[Dataset entries]
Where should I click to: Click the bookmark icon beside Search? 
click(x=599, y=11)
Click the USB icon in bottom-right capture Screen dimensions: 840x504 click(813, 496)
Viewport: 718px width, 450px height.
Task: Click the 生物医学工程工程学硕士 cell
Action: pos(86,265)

* _WORK INSTRUCTION_
Copy all the records above exactly, missing none.

* _FINAL ANSWER_
Where should I click to: Click the bookmark icon beside Search? 
click(x=599, y=11)
Click the USB icon in bottom-right capture Screen dimensions: 840x504 click(813, 496)
Viewport: 718px width, 450px height.
Task: Click the 生物医学工程工程学硕士 cell
Action: pos(86,265)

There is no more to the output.